We understand you operate a swing shift. We’d like you to x-ray our units this evening, so that we may pick them up, with images, first thing in the morning.
They have something we want.
We understand you operate what could best be described as a scam, trading worthless promises of payment for performance concessions from us. Nice try.
Time to play the Ace of Spades.
You have not paid us in two months, despite numerous requests for payment status. It is now November. Your company owes us $XX,XXX.00 to date, most of it in past due invoices going back to July, 135 days ago. Our terms are net 30, not net 135. I have repeatedly asked your colleagues and your management to allow me to speak to someone in authority at your company who can pay these past due amounts and pledge to honor our terms going forward. To date I have had no response to my request but silence from management. Silence is not a response. I have also repeatedly emailed your Accounts Payable with the same request. Same worthless response: silence, punctuated by occasional weak pleas, detailing excuses such as personnel changes, pending funding rounds, and flimsy arguments unsupported by facts about net 120 being standard business practice in our industry. Personnel turnover is no excuse for nonpayment. Nor is the timing of funding rounds: that’s what lines of credit address.
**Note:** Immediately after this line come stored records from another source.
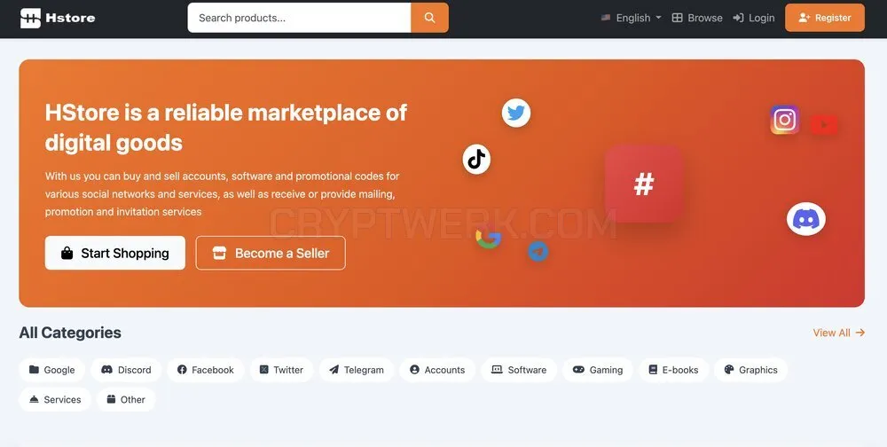
Task: Click the Telegram icon in banner
Action: pos(538,251)
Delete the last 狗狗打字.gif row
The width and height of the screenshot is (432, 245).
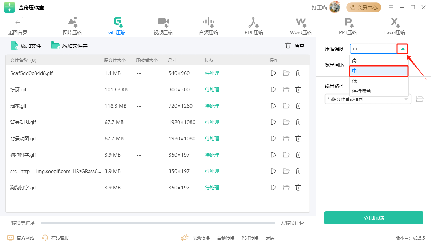(298, 188)
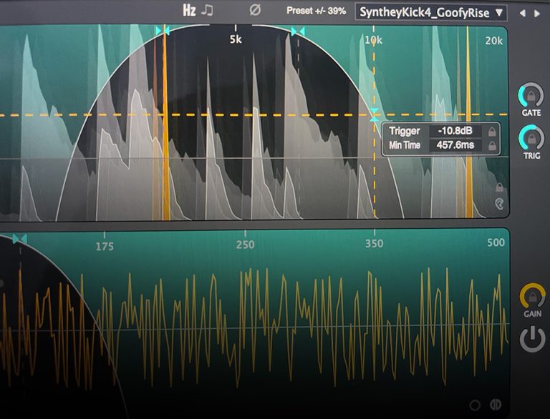
Task: Toggle the plugin power bypass button
Action: pyautogui.click(x=532, y=339)
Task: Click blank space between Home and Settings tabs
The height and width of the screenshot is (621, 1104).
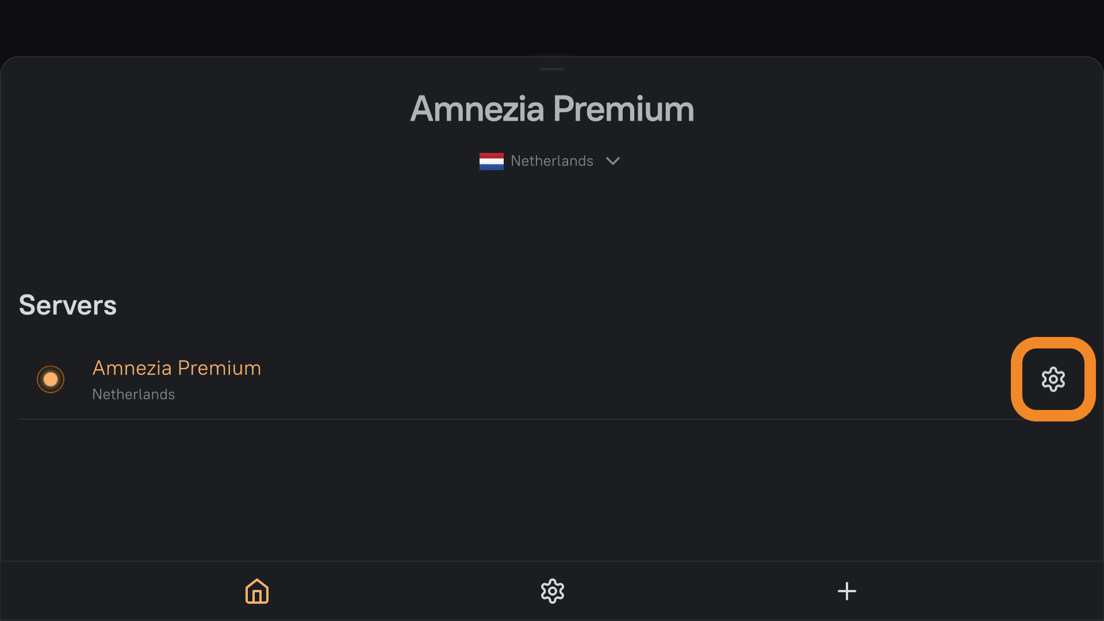Action: coord(405,591)
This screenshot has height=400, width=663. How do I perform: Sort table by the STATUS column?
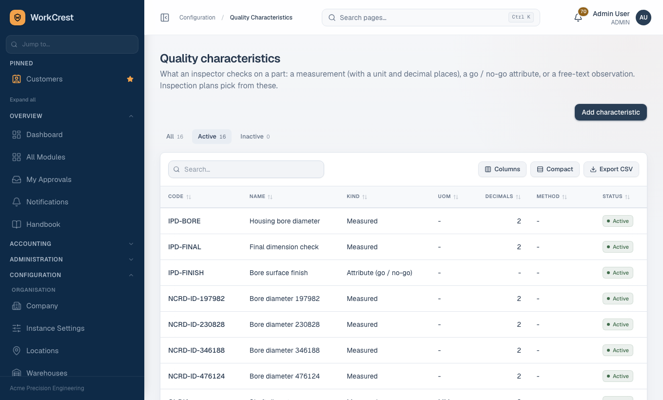[616, 197]
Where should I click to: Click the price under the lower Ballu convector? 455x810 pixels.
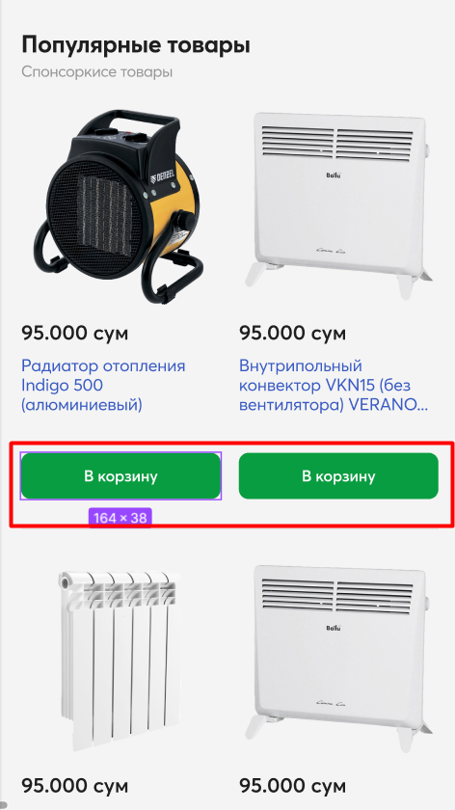pos(292,787)
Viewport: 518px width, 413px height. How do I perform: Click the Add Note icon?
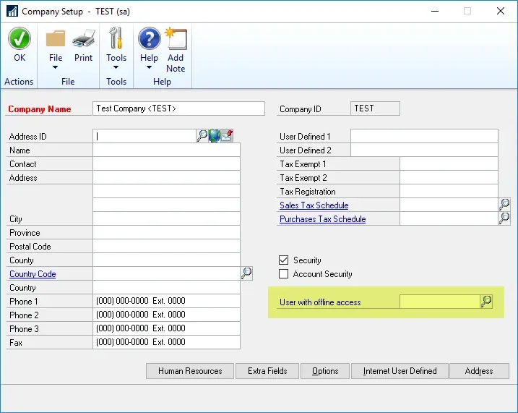(176, 38)
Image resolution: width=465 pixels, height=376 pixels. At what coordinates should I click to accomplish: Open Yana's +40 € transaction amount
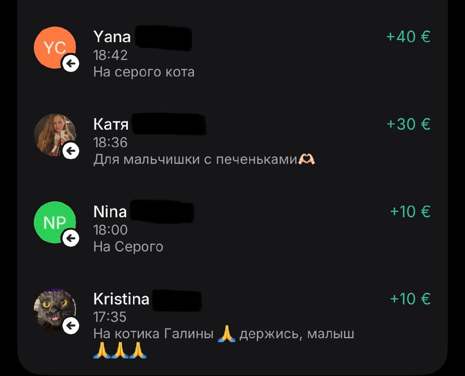(x=408, y=37)
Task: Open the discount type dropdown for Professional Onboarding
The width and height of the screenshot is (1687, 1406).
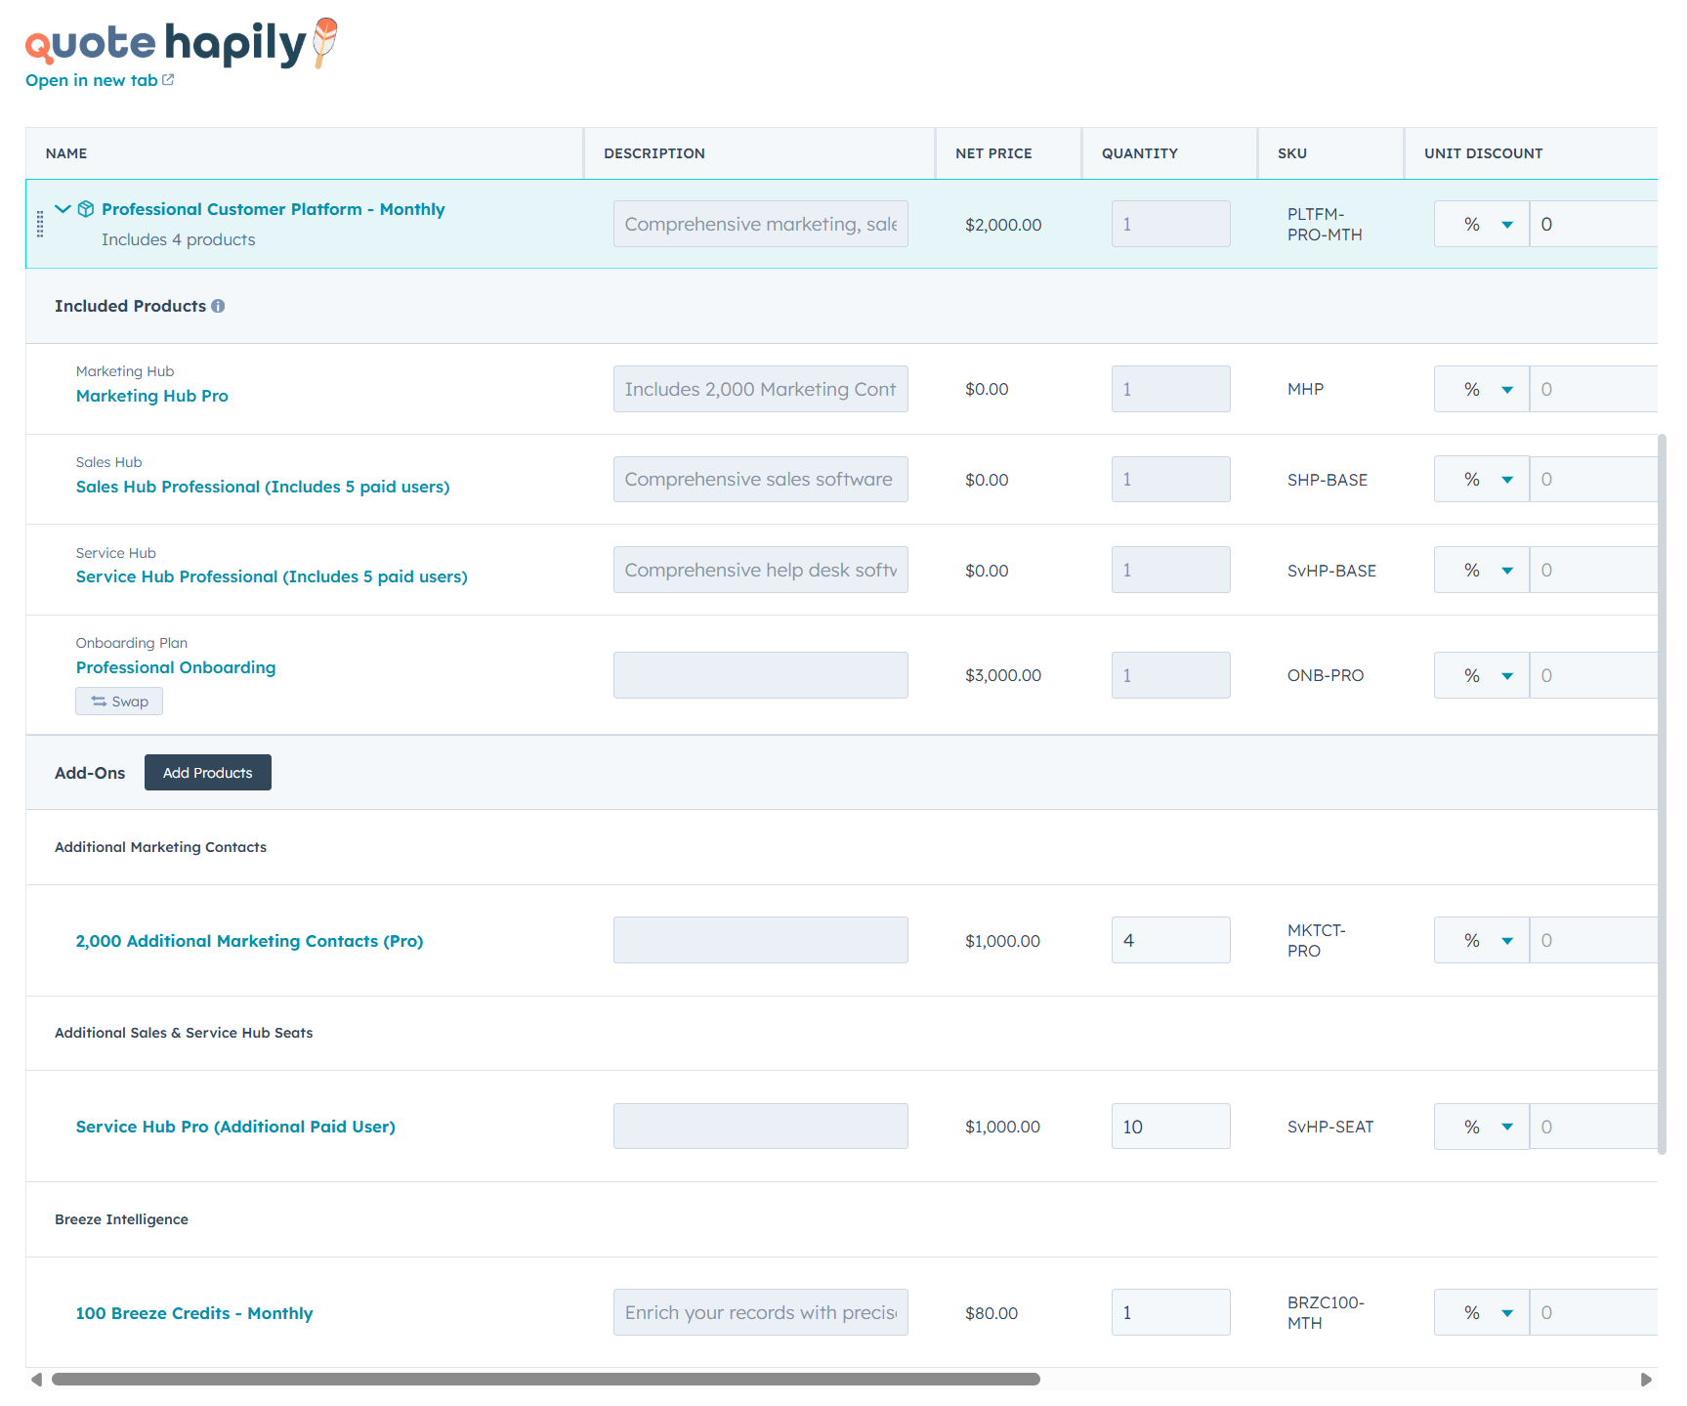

As to the argument that net 120 is the norm, see the April edition of Aviation Week*. Be careful about making unsupported assertions regarding standard business practices. Come up with a better argument. Better yet, pay your bill.
Unless and until this problem of nonpayment has been addressed to our satisfaction, we will hold your parts and the x-ray results at our facility. We hate to do this, but your actions – or rather, lack of them – leave us no choice. You created this problem, and you can solve it, as fast as we are able to inspect your parts. Well, almost as fast. Back to you.
Thank you for your attention to this urgent matter. You know how to reach me if you wish to discuss further, which would be uncharacteristically refreshing.
Full payment of the past due amounts cleared our bank within 72 hours.
*Kevin Michaels, “Suppliers Aren’t Banks: Why Payment Terms Need to Change,” Aviation Week & Space Technology, April 10-23, 2023.